Not having paperless billing services can lead to higher churn rate

In [None]:
data

In [None]:
# 1. Convert Churn to a numeric column (1 for Yes, 0 for No)
data['Churn_Num'] = data['Churn'].map({'Yes': 1, 'No': 0})

# 2. Create Tenure Groups (prevents the heatmap from being 72 rows tall)
def get_tenure_group(t):
    if t <= 12: return '0-1 Year'
    elif t <= 24: return '1-2 Years'
    elif t <= 36: return '2-3 Years'
    elif t <= 48: return '3-4 Years'
    elif t <= 60: return '4-5 Years'
    else: return '5+ Years'

data['Tenure_Group'] = data['tenure'].apply(get_tenure_group)
order = ['0-1 Year', '1-2 Years', '2-3 Years', '3-4 Years', '4-5 Years', '5+ Years']

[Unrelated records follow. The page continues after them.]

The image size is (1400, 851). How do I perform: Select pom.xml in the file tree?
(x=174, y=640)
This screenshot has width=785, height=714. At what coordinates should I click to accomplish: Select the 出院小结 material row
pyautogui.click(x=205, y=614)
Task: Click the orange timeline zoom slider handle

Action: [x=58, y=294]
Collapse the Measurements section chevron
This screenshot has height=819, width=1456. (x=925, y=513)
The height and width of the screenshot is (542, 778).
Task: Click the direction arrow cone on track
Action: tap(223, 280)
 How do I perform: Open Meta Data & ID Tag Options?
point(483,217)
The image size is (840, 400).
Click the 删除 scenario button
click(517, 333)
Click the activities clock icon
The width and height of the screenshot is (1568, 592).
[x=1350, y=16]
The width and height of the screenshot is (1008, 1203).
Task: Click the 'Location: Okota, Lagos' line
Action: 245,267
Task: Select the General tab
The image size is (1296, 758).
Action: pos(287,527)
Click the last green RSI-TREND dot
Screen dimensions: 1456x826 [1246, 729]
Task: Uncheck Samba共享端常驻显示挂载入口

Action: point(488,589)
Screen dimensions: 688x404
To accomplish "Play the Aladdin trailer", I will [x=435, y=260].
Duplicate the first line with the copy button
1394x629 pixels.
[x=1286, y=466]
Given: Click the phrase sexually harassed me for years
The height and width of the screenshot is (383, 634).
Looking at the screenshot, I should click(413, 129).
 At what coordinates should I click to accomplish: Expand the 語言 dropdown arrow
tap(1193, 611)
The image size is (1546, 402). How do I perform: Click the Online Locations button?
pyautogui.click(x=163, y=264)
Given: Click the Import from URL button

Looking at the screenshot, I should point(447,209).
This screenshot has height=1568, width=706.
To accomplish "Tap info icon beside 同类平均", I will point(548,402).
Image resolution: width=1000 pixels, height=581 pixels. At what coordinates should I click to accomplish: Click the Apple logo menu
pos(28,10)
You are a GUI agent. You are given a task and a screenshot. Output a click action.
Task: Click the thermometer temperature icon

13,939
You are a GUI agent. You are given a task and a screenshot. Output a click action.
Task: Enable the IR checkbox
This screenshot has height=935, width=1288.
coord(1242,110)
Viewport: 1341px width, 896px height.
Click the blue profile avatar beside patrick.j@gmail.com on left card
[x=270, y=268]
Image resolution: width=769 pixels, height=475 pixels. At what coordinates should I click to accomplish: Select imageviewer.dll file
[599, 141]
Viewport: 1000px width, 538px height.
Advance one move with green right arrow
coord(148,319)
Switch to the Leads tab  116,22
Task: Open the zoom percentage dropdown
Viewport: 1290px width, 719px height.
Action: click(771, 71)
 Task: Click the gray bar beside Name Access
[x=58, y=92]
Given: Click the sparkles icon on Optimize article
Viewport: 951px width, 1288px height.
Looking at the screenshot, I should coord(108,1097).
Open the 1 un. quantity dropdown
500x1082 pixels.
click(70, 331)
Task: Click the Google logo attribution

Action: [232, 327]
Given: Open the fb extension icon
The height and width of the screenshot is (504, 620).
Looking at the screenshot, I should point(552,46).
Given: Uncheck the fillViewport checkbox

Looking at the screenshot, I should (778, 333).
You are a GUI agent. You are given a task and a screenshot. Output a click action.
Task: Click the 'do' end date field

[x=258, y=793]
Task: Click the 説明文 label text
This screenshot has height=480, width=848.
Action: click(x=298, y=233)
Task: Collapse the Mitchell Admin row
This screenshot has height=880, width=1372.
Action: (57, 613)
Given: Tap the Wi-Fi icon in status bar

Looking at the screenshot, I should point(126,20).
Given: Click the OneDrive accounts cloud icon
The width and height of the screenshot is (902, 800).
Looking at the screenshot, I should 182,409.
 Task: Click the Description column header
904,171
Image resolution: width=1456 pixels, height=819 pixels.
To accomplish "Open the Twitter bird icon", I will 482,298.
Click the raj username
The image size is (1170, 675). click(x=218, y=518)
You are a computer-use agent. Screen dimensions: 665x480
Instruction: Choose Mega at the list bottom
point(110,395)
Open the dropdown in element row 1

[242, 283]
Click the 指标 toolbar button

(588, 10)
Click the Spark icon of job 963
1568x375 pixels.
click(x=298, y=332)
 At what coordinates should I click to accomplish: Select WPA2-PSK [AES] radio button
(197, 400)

# 3. Create the Pivot Table using 'mean' to get the Churn Rate
tenure_pivot = data.pivot_table(index='Tenure_Group', columns='Contract', values='Churn_Num', aggfunc='mean')
tenure_pivot = tenure_pivot.reindex(order) # Ensure years are in correct order

# 4. Plot the Heatmap
plt.figure(figsize=(10, 6))
sns.heatmap(tenure_pivot, annot=True, cmap='YlOrRd', fmt='.2%')
plt.title('Churn Risk Matrix: Tenure vs Contract Type')
plt.xlabel('Contract Type')
plt.ylabel('Tenure Group')
plt.show()

**Insight:**

- This graph is the most critical for business strategy as it identifies exactly when and where customers leave.
- The "Danger Zone" (51.4% Churn): Customers in their first year (0-1 Year) on a Month-to-month contract have a churn rate of over 50%. This is the highest risk segment in the entire company.
- The Power of Commitment: Moving a customer from a Month-to-month to a One-year contract in their first year drops the churn risk from 51.4% to 10.5%.
- Zero-Churn Lock-in: Customers on Two-year contracts show 0.0% churn during their first two years. This suggests that long-term contracts are the most effective retention tool, likely due to exit fees or higher initial satisfaction.
- Loyalty Decay: Even for long-term customers (5+ Years), if they remain on a Month-to-month plan, they still churn at 22.2%, whereas their peers on Two-year contracts churn at only 3.1%.